Title | A Data-driven Process Recommender Framework |
Publication Type | Conference Paper |
Year of Publication | 2017 |
Authors | Yang, Sen, Dong, Xin, Sun, Leilei, Zhou, Yichen, Farneth, Richard A., Xiong, Hui, Burd, Randall S., Marsic, Ivan |
Conference Name | Proceedings of the 23rd ACM SIGKDD International Conference on Knowledge Discovery and Data Mining |
Publisher | ACM |
Conference Location | New York, NY, USA |
ISBN Number | 978-1-4503-4887-4 |
Keywords | emergency medical process analysis., Measurement, Metrics, metrics testing, process prototype extraction, process recommender system, process trace clustering, pubcrawl |
Abstract | We present an approach for improving the performance of complex knowledge-based processes by providing data-driven step-by-step recommendations.
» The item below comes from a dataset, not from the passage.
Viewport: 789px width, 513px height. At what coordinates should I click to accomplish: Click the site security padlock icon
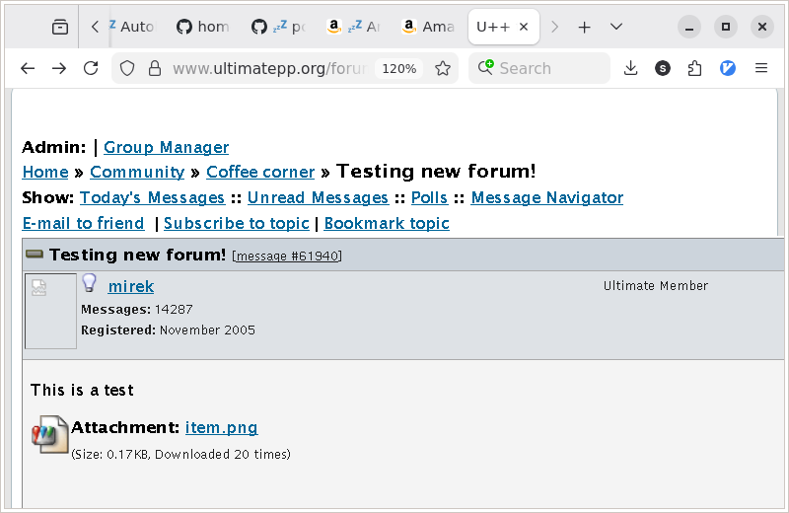154,68
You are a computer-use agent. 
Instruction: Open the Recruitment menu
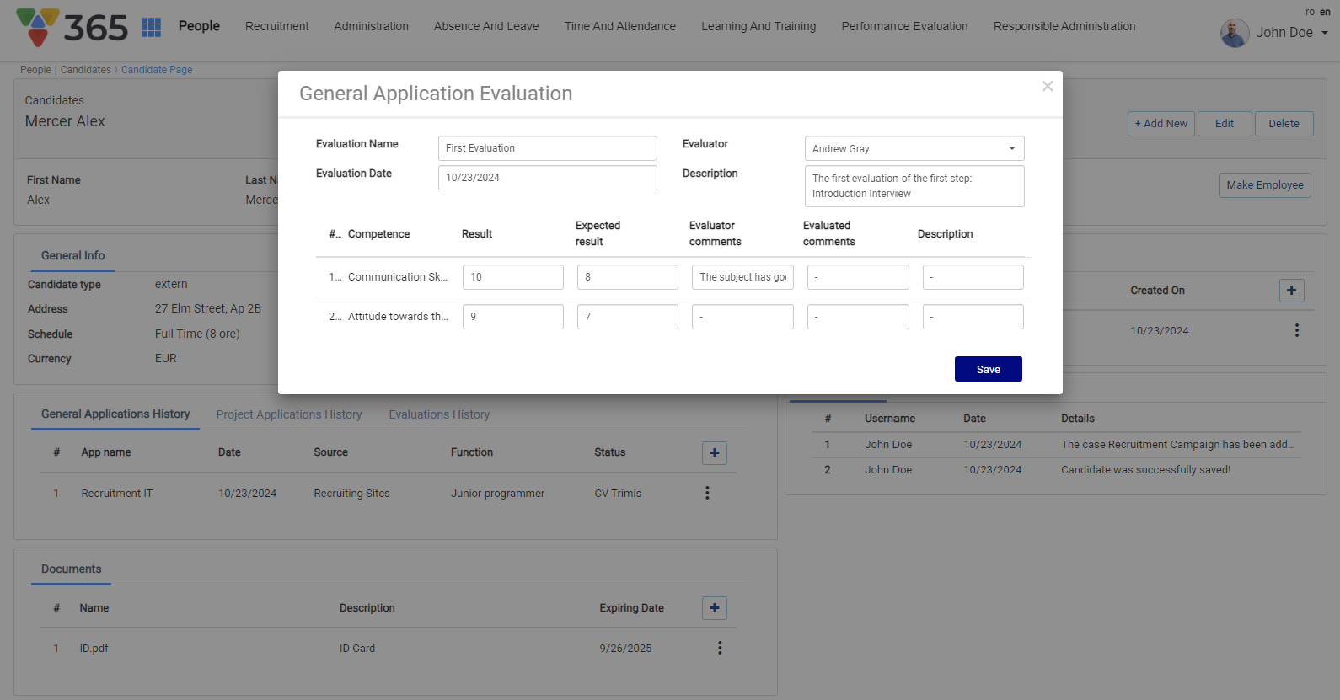(x=276, y=26)
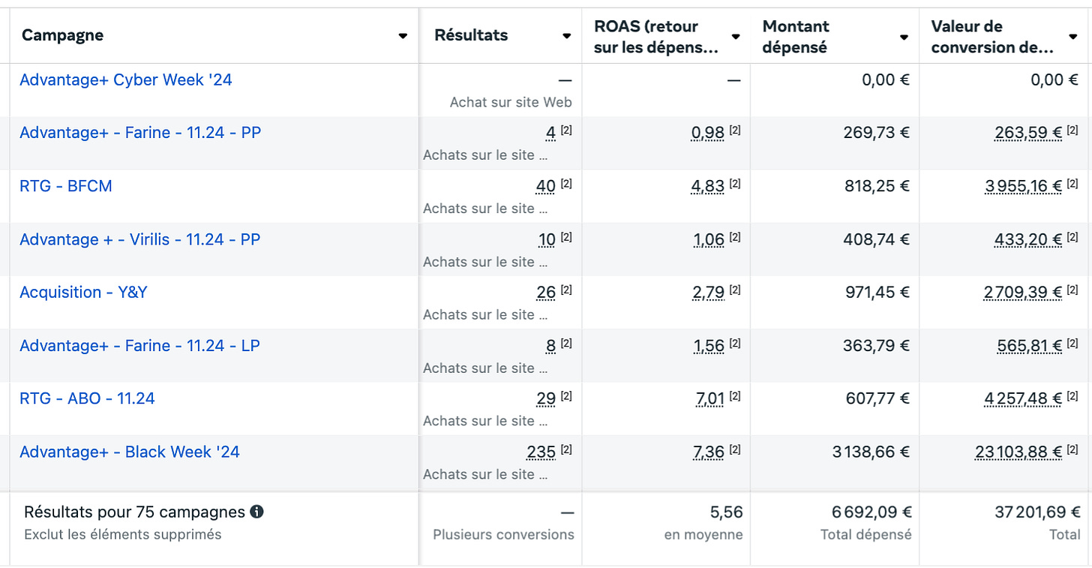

Our framework uses the associations between similar historic process performances and contextual information to determine the prototypical way of enacting the process. We introduce a novel similarity metric for grouping traces into clusters that incorporates temporal information about activity performance and handles concurrent activities. Our data-driven recommender system selects the appropriate prototype performance of the process based on user-provided context attributes. Our approach for determining the prototypes discovers the commonly performed activities and their temporal relationships. We tested our system on data from three real-world medical processes and achieved recommendation accuracy up to an F1 score of 0.77 (compared to an F1 score of 0.37 using ZeroR) with 63.2% of recommended enactments being within the first five neighbors of the actual historic enactments in a set of 87 cases. Our framework works as an interactive visual analytic tool for process mining. This work shows the feasibility of data-driven decision support system for complex knowledge-based processes. |
URL | http://doi.acm.org/10.1145/3097983.3098174 |
DOI | 10.1145/3097983.3098174 |
Citation Key | yang_data-driven_2017 |